Ben and Liv were huge fans of klettersteige and were excited to give it a try again but we had discussed with them that the next day’s route may be too difficult for them.  Our travel path to Zillertal was not entirely random.  We had come here to meet up with a German lad we had met 6 months earlier back in Canada.  For a few short days, Nick was a part of our family as he toured Vancouver Island with my father in law, whom he met randomly in Lake Louise, AB. There were a few visits with us for meals, mountain bike rides and Nick said to let him know when we would be in his neck of the woods.  So we did and he directed us to his friends family home in Zell am Ziller, Austria, where we then met Johannes.  Now we were faced with two young lads, Nick and Johannes, itching to take us on an adventure.

Part of our family adventuring is to support each other and at times that may involve stepping back and letting another set out on their own adventure.  It is important for Ben and Liv to support our adventures just as much as us supporting theirs.  They were completely on board when it came down to selecting a via ferrata route for the big boys to try.  Go big or go home.  For this adventure the kids and I were cheerleaders and watched Joel, who had a big grin on his face, head up a route, graded D/E, called Nasenwand in nearby Ginzling.


Nick and Johannes were equally as excited and from the stories and photos, it was indeed an adventure. The kids and I played for a bit at the route trailhead, letting them each climb up and down for practice.  Then it was off to see cows and roll down the Zillertal hills.  At one point, we did see the three of them high up the route and watched them traverse a steep section.  Those Austrians sure do love their heights!

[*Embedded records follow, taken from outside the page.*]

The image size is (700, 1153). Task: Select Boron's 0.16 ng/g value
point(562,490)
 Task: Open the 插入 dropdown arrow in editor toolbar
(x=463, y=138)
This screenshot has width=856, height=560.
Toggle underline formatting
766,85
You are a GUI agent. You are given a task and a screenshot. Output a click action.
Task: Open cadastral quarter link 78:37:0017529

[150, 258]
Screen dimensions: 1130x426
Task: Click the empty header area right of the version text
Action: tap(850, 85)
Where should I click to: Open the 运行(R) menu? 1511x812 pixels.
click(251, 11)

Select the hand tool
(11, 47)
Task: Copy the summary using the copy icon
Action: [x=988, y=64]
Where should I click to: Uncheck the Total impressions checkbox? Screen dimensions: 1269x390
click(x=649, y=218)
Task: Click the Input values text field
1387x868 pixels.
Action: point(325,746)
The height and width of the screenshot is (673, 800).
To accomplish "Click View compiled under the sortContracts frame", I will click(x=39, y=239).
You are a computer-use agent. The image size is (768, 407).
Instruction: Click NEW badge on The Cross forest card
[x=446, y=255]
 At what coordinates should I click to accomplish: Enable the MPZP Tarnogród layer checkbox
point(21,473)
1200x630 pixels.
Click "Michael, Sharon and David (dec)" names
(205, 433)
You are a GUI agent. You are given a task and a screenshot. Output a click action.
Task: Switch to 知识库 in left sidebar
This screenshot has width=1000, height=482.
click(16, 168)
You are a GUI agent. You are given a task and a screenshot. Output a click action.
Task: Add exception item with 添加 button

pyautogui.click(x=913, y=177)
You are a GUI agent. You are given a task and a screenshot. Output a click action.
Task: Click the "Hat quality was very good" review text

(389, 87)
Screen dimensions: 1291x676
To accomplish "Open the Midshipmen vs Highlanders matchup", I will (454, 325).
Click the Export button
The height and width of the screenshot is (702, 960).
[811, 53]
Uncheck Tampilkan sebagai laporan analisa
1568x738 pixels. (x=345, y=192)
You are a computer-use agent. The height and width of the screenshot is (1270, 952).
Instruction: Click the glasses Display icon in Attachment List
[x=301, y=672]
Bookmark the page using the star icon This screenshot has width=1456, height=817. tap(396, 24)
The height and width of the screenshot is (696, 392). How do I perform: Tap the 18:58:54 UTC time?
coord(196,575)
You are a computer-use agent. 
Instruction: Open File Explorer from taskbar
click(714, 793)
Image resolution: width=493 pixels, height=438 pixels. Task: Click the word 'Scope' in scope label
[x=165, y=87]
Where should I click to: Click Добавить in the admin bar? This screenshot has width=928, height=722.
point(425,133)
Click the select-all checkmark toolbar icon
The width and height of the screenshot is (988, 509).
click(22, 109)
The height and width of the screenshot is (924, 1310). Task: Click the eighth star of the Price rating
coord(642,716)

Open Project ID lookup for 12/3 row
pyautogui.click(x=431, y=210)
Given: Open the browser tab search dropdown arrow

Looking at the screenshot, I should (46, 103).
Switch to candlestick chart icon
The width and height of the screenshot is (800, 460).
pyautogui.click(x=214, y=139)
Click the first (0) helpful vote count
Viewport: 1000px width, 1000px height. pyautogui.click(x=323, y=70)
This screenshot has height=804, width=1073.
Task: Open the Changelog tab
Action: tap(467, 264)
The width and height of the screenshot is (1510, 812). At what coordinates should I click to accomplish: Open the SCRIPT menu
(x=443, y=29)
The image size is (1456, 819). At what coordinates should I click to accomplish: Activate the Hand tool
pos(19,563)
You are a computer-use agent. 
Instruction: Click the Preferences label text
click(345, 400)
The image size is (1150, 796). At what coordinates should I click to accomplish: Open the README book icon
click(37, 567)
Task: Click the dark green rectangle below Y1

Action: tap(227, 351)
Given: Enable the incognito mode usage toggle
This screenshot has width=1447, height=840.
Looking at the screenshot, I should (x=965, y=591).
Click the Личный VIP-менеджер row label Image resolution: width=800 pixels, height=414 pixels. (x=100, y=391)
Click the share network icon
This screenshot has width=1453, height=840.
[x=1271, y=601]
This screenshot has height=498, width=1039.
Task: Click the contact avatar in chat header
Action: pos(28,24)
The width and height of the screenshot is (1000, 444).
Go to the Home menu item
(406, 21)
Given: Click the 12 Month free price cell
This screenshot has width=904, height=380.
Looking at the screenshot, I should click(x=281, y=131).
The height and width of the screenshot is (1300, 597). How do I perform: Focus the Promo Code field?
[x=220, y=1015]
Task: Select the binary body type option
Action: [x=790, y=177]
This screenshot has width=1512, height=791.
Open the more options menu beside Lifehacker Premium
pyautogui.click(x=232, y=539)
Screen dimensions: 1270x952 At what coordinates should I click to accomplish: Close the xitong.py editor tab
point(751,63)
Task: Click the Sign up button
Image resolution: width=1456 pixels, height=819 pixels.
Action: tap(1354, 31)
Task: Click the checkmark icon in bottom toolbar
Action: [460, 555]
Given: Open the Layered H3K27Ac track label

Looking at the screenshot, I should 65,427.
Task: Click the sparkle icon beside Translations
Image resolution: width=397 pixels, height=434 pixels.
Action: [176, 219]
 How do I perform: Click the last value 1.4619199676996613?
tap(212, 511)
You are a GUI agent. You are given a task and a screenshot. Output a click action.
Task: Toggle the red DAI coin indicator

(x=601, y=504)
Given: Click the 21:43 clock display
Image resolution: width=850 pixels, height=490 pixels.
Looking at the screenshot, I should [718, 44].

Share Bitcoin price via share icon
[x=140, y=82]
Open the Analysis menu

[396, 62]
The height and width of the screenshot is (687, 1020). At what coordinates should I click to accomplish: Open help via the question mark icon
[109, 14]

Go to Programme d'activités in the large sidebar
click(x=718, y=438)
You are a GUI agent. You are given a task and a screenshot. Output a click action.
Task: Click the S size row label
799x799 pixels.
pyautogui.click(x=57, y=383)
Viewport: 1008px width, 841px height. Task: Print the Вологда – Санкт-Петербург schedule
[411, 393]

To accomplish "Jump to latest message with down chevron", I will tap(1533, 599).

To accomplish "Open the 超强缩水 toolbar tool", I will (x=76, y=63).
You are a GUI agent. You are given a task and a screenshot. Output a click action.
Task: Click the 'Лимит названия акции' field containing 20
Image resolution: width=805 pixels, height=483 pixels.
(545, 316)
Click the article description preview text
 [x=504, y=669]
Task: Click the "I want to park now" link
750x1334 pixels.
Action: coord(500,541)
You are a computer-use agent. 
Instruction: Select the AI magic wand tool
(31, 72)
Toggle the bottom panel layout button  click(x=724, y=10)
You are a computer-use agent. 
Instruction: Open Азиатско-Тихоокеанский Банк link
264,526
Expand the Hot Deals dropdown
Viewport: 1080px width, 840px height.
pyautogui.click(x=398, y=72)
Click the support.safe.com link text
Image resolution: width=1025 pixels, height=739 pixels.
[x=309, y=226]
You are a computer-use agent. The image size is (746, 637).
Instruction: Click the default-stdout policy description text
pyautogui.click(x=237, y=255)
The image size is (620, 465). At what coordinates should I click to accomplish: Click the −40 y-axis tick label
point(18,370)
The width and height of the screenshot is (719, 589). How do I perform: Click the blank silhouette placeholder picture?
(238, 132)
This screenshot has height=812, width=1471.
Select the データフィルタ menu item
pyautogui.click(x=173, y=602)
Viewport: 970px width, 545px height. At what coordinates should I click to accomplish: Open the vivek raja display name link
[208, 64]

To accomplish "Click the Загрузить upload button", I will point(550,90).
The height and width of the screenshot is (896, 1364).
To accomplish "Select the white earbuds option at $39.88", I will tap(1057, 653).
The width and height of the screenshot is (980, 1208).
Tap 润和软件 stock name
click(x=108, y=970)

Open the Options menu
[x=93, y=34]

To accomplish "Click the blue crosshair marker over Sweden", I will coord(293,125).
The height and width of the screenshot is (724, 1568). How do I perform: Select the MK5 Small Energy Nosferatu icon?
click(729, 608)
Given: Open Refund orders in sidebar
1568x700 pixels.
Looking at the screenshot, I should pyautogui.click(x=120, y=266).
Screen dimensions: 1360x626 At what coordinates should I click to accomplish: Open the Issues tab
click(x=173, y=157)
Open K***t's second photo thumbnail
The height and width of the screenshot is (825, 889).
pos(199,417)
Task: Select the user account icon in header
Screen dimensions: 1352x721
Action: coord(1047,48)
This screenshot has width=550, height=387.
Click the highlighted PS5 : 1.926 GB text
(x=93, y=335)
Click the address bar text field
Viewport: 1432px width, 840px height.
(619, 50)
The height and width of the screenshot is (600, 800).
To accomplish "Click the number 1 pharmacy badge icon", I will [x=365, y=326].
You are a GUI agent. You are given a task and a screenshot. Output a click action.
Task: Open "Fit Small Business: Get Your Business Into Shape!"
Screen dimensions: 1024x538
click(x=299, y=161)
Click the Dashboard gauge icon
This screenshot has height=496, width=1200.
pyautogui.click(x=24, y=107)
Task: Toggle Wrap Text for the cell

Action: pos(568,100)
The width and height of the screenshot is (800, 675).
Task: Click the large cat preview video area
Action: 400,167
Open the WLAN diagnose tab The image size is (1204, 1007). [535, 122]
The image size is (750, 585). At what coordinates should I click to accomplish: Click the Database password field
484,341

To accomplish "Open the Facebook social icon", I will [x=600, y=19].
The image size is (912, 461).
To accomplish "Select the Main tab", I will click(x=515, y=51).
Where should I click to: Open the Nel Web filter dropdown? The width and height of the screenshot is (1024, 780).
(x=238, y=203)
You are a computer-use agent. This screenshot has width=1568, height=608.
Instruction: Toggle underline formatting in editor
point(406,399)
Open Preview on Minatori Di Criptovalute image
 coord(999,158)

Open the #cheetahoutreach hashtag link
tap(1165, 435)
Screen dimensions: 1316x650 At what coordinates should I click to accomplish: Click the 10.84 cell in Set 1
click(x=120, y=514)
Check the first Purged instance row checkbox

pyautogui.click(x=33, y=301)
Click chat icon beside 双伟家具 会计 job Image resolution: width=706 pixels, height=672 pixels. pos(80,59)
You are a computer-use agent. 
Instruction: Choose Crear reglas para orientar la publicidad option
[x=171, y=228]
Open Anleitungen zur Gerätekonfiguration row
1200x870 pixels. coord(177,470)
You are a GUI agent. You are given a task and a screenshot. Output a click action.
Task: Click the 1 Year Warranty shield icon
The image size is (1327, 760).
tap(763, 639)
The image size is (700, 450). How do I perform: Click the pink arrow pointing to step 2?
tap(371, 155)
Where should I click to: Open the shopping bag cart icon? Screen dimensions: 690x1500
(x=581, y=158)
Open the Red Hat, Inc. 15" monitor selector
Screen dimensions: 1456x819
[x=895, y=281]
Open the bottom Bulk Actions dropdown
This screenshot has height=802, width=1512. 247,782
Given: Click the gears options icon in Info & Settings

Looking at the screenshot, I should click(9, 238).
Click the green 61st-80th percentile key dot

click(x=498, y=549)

Keeping with Austrian tradition, we celebrated the day’s adventure with a stop at a hut (never a shortage of huts) for ice cream and beer.  Nick, Johannes and Joel (who now had an even bigger grin which filled my adventure heart) recanted their via ferrata stories to Ben, Liv and me as we all sat together laughing like we were old friends.  It was a coming together of two travel experiences we had hoped for: local adventure and local friendship. The real benefit is the power of local knowledge because for Johannes (a local), showing off the beauty of Austria with a quick swim in the river on the way back home was not only a sign of Austrian hospitality, it was the perfect end to a perfect klettersteige experience.